Problem description = Retrieve each line that contains the word "computer" from the entries below.

Input records =
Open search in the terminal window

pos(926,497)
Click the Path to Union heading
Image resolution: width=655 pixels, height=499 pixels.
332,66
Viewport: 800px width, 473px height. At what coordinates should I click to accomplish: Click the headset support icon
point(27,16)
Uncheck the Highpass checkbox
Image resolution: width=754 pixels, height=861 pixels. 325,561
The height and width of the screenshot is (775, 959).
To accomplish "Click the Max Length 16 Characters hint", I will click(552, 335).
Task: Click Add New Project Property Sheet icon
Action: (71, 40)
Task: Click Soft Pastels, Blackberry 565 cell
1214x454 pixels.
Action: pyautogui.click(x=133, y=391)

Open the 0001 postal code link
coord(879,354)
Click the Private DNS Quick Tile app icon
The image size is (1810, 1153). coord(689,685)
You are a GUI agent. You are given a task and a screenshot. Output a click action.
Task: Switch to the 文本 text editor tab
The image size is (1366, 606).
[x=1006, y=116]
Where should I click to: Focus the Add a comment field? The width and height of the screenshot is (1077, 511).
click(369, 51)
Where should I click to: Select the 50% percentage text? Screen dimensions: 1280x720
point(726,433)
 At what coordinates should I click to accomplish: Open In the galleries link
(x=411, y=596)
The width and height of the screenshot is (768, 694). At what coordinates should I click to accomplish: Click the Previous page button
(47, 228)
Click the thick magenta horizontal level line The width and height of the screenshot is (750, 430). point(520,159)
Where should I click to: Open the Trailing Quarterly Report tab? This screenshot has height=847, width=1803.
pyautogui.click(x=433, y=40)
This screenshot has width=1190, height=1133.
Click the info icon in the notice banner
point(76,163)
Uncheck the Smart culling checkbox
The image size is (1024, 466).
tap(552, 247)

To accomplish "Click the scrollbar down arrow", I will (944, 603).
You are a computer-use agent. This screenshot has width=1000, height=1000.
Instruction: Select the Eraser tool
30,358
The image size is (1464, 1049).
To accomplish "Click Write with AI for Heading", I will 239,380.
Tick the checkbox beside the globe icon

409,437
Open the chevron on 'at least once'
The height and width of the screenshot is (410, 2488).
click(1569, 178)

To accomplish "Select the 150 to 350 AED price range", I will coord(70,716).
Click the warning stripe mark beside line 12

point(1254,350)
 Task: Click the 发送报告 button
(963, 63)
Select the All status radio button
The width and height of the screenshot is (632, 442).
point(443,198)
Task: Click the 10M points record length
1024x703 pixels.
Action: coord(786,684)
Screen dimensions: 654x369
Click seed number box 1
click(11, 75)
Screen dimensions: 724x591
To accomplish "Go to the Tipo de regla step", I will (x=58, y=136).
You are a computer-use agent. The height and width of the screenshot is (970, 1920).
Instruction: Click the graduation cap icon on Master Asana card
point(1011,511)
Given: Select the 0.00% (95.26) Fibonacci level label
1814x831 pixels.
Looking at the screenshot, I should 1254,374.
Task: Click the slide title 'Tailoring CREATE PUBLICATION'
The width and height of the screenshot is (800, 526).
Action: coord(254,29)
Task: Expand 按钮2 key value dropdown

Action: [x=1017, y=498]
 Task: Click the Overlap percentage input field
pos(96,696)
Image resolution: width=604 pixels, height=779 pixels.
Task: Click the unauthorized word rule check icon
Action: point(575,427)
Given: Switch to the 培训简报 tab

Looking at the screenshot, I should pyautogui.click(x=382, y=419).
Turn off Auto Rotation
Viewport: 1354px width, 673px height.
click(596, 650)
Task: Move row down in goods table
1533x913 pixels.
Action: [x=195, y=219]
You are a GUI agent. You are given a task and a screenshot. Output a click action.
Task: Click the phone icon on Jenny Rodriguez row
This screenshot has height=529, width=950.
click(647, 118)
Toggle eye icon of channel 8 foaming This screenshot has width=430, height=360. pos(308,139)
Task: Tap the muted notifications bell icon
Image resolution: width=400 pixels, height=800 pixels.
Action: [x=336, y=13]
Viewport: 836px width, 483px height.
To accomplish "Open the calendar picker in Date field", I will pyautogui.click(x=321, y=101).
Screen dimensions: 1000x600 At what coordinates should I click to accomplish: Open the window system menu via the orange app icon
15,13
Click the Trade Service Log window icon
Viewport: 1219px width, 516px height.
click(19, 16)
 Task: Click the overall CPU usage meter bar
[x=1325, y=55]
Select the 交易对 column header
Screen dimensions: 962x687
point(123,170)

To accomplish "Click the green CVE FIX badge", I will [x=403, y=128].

Answer to this task =
You are a computer-use agent. This screenshot has width=1000, height=1000.
You are a computer-use agent. The height and width of the screenshot is (970, 1920).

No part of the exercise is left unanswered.